Collection entries
——

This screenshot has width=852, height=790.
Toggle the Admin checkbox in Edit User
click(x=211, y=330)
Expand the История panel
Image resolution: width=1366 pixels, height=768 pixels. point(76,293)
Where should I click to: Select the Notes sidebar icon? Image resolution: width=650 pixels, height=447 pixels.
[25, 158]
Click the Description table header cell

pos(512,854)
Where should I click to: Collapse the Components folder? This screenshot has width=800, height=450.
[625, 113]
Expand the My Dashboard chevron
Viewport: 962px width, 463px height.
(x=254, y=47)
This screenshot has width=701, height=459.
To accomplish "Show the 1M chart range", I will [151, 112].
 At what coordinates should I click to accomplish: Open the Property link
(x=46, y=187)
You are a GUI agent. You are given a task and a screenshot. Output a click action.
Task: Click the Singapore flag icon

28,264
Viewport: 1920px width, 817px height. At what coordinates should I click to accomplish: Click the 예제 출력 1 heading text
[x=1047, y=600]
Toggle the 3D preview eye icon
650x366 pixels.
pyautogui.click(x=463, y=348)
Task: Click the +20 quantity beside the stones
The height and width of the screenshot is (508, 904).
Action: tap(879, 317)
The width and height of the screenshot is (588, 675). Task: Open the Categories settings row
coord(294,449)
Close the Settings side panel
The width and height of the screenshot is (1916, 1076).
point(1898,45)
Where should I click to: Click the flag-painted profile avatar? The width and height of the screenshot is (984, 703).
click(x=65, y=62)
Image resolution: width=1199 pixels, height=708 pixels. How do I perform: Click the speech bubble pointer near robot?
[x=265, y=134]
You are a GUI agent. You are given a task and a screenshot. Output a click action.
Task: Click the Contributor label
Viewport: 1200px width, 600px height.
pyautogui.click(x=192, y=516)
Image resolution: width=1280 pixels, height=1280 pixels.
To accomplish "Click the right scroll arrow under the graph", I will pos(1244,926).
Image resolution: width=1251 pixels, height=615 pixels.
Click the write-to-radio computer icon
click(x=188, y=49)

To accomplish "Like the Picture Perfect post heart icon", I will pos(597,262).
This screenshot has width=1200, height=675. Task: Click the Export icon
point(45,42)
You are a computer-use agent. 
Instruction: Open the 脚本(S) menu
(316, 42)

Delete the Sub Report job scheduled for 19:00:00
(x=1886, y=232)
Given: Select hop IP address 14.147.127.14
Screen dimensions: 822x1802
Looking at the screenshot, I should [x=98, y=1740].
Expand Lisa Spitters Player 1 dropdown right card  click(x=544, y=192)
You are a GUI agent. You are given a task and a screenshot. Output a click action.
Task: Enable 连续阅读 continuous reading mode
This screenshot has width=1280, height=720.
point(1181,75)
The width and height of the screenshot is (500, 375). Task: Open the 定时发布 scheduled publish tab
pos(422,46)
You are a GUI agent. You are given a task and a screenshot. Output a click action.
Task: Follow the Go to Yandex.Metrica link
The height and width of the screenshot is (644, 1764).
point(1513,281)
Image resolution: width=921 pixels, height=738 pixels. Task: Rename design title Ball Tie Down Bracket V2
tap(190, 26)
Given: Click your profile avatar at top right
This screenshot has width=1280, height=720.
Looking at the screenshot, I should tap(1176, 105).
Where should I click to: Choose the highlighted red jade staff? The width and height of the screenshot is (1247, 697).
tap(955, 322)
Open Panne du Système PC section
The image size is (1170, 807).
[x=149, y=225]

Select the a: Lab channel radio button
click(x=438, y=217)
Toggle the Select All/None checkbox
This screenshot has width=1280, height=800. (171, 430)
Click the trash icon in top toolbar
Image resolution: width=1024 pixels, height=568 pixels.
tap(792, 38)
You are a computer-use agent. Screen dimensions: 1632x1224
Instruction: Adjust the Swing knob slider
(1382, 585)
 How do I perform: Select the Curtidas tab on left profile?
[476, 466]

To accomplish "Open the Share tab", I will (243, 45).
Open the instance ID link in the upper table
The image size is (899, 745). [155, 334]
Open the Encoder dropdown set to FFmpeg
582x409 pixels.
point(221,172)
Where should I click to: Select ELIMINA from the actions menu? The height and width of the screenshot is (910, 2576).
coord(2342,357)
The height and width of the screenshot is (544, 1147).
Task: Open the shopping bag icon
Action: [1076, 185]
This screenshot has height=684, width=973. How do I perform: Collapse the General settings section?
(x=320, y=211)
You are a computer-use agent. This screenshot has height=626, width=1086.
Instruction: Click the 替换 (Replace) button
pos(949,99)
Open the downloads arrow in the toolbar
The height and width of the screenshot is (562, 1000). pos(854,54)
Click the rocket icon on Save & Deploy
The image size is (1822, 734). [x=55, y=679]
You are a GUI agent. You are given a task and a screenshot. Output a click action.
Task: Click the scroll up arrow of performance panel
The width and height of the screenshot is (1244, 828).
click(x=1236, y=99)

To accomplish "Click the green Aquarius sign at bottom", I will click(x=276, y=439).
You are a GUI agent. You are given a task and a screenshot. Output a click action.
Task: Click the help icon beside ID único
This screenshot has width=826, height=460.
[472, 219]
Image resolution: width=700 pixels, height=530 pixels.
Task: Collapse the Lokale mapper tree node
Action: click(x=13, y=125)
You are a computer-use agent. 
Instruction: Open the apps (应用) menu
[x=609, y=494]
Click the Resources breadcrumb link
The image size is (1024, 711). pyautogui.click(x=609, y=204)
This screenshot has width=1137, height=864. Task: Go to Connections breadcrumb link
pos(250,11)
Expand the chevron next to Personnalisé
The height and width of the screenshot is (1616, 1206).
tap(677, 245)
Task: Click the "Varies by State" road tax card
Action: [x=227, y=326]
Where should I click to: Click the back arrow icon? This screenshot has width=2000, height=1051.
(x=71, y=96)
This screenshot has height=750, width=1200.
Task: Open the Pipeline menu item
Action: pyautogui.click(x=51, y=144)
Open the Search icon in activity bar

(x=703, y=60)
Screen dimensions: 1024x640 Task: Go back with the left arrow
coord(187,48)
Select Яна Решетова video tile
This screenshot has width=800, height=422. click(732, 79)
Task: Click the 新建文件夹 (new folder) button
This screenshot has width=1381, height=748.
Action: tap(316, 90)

——

WHAT YOU HAVE TO DO
All the lines above should appear again in the answer, exactly as written.

RESPONSE BOX
This screenshot has width=852, height=790.
Toggle the Admin checkbox in Edit User
click(x=211, y=330)
Expand the История panel
Image resolution: width=1366 pixels, height=768 pixels. point(76,293)
Where should I click to: Select the Notes sidebar icon? Image resolution: width=650 pixels, height=447 pixels.
[25, 158]
Click the Description table header cell

pos(512,854)
Where should I click to: Collapse the Components folder? This screenshot has width=800, height=450.
[625, 113]
Expand the My Dashboard chevron
Viewport: 962px width, 463px height.
(x=254, y=47)
This screenshot has width=701, height=459.
To accomplish "Show the 1M chart range", I will [151, 112].
 At what coordinates should I click to accomplish: Open the Property link
(x=46, y=187)
You are a GUI agent. You are given a task and a screenshot. Output a click action.
Task: Click the Singapore flag icon

28,264
Viewport: 1920px width, 817px height. At what coordinates should I click to accomplish: Click the 예제 출력 1 heading text
[x=1047, y=600]
Toggle the 3D preview eye icon
650x366 pixels.
pyautogui.click(x=463, y=348)
Task: Click the +20 quantity beside the stones
The height and width of the screenshot is (508, 904).
Action: tap(879, 317)
The width and height of the screenshot is (588, 675). Task: Open the Categories settings row
coord(294,449)
Close the Settings side panel
The width and height of the screenshot is (1916, 1076).
point(1898,45)
Where should I click to: Click the flag-painted profile avatar? The width and height of the screenshot is (984, 703).
click(x=65, y=62)
Image resolution: width=1199 pixels, height=708 pixels. How do I perform: Click the speech bubble pointer near robot?
[x=265, y=134]
You are a GUI agent. You are given a task and a screenshot. Output a click action.
Task: Click the Contributor label
Viewport: 1200px width, 600px height.
pyautogui.click(x=192, y=516)
Image resolution: width=1280 pixels, height=1280 pixels.
To accomplish "Click the right scroll arrow under the graph", I will pos(1244,926).
Image resolution: width=1251 pixels, height=615 pixels.
Click the write-to-radio computer icon
click(x=188, y=49)

To accomplish "Like the Picture Perfect post heart icon", I will pos(597,262).
This screenshot has width=1200, height=675. Task: Click the Export icon
point(45,42)
You are a computer-use agent. 
Instruction: Open the 脚本(S) menu
(316, 42)

Delete the Sub Report job scheduled for 19:00:00
(x=1886, y=232)
Given: Select hop IP address 14.147.127.14
Screen dimensions: 822x1802
Looking at the screenshot, I should [x=98, y=1740].
Expand Lisa Spitters Player 1 dropdown right card  click(x=544, y=192)
You are a GUI agent. You are given a task and a screenshot. Output a click action.
Task: Enable 连续阅读 continuous reading mode
This screenshot has width=1280, height=720.
point(1181,75)
The width and height of the screenshot is (500, 375). Task: Open the 定时发布 scheduled publish tab
pos(422,46)
You are a GUI agent. You are given a task and a screenshot. Output a click action.
Task: Follow the Go to Yandex.Metrica link
The height and width of the screenshot is (644, 1764).
point(1513,281)
Image resolution: width=921 pixels, height=738 pixels. Task: Rename design title Ball Tie Down Bracket V2
tap(190, 26)
Given: Click your profile avatar at top right
This screenshot has width=1280, height=720.
Looking at the screenshot, I should tap(1176, 105).
Where should I click to: Choose the highlighted red jade staff? The width and height of the screenshot is (1247, 697).
tap(955, 322)
Open Panne du Système PC section
The image size is (1170, 807).
[x=149, y=225]

Select the a: Lab channel radio button
click(x=438, y=217)
Toggle the Select All/None checkbox
This screenshot has width=1280, height=800. (171, 430)
Click the trash icon in top toolbar
Image resolution: width=1024 pixels, height=568 pixels.
tap(792, 38)
You are a computer-use agent. Screen dimensions: 1632x1224
Instruction: Adjust the Swing knob slider
(1382, 585)
 How do I perform: Select the Curtidas tab on left profile?
[476, 466]

To accomplish "Open the Share tab", I will (243, 45).
Open the instance ID link in the upper table
The image size is (899, 745). [155, 334]
Open the Encoder dropdown set to FFmpeg
582x409 pixels.
point(221,172)
Where should I click to: Select ELIMINA from the actions menu? The height and width of the screenshot is (910, 2576).
coord(2342,357)
The height and width of the screenshot is (544, 1147).
Task: Open the shopping bag icon
Action: [1076, 185]
This screenshot has height=684, width=973. How do I perform: Collapse the General settings section?
(x=320, y=211)
You are a computer-use agent. This screenshot has height=626, width=1086.
Instruction: Click the 替换 (Replace) button
pos(949,99)
Open the downloads arrow in the toolbar
The height and width of the screenshot is (562, 1000). pos(854,54)
Click the rocket icon on Save & Deploy
The image size is (1822, 734). [x=55, y=679]
You are a GUI agent. You are given a task and a screenshot. Output a click action.
Task: Click the scroll up arrow of performance panel
The width and height of the screenshot is (1244, 828).
click(x=1236, y=99)

To accomplish "Click the green Aquarius sign at bottom", I will click(x=276, y=439).
You are a GUI agent. You are given a task and a screenshot. Output a click action.
Task: Click the help icon beside ID único
This screenshot has width=826, height=460.
[472, 219]
Image resolution: width=700 pixels, height=530 pixels.
Task: Collapse the Lokale mapper tree node
Action: click(x=13, y=125)
You are a computer-use agent. 
Instruction: Open the apps (应用) menu
[x=609, y=494]
Click the Resources breadcrumb link
The image size is (1024, 711). pyautogui.click(x=609, y=204)
This screenshot has width=1137, height=864. Task: Go to Connections breadcrumb link
pos(250,11)
Expand the chevron next to Personnalisé
The height and width of the screenshot is (1616, 1206).
tap(677, 245)
Task: Click the "Varies by State" road tax card
Action: [x=227, y=326]
Where should I click to: Click the back arrow icon? This screenshot has width=2000, height=1051.
(x=71, y=96)
This screenshot has height=750, width=1200.
Task: Open the Pipeline menu item
Action: pyautogui.click(x=51, y=144)
Open the Search icon in activity bar

(x=703, y=60)
Screen dimensions: 1024x640 Task: Go back with the left arrow
coord(187,48)
Select Яна Решетова video tile
This screenshot has width=800, height=422. click(732, 79)
Task: Click the 新建文件夹 (new folder) button
This screenshot has width=1381, height=748.
Action: tap(316, 90)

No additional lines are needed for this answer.